RECORDS FOR THE EXERCISE →
○ ○ ○ ○
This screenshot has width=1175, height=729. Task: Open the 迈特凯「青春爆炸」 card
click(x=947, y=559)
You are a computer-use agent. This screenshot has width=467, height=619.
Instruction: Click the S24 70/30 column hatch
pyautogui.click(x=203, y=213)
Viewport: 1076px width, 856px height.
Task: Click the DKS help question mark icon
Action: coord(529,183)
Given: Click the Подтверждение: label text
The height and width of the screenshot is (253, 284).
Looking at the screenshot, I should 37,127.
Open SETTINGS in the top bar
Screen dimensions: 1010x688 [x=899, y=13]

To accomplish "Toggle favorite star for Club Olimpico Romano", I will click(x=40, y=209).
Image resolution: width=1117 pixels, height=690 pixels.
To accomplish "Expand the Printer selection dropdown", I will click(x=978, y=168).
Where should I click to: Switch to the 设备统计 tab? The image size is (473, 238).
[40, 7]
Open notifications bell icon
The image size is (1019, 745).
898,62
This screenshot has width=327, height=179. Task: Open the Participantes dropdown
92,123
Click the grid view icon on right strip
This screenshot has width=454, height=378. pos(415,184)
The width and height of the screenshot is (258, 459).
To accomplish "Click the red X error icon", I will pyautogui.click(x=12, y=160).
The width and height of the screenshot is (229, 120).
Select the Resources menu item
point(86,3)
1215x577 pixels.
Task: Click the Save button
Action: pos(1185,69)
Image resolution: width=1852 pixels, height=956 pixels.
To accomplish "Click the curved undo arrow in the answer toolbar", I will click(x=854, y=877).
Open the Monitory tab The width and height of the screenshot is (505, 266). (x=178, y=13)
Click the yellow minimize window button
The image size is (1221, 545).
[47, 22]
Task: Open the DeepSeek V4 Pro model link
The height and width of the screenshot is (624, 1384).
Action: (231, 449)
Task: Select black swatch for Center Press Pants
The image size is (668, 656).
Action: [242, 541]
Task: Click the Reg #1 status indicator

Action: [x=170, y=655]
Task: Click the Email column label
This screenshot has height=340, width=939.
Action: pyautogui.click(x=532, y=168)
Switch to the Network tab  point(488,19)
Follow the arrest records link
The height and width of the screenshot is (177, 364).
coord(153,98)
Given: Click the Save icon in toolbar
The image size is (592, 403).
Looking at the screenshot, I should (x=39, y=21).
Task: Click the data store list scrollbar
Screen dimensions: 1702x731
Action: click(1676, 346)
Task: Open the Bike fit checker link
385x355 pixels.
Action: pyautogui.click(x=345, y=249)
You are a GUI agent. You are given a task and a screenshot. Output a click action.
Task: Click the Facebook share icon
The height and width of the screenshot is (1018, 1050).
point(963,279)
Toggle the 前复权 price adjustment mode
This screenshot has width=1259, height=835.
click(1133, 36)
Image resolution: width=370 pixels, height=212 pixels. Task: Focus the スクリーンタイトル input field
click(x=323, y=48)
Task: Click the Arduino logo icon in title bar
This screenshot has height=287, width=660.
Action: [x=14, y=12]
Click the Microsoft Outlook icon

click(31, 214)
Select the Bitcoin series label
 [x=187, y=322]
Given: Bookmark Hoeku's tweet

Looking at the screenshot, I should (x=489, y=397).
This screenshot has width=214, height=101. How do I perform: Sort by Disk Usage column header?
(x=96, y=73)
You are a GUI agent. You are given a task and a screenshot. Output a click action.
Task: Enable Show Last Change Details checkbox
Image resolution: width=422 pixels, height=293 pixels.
○ ○ ○ ○
WORK ORDER → Your answer should be a single number: how many lines in the preceding entries contain "Toggle".

YOUR SOLUTION → 2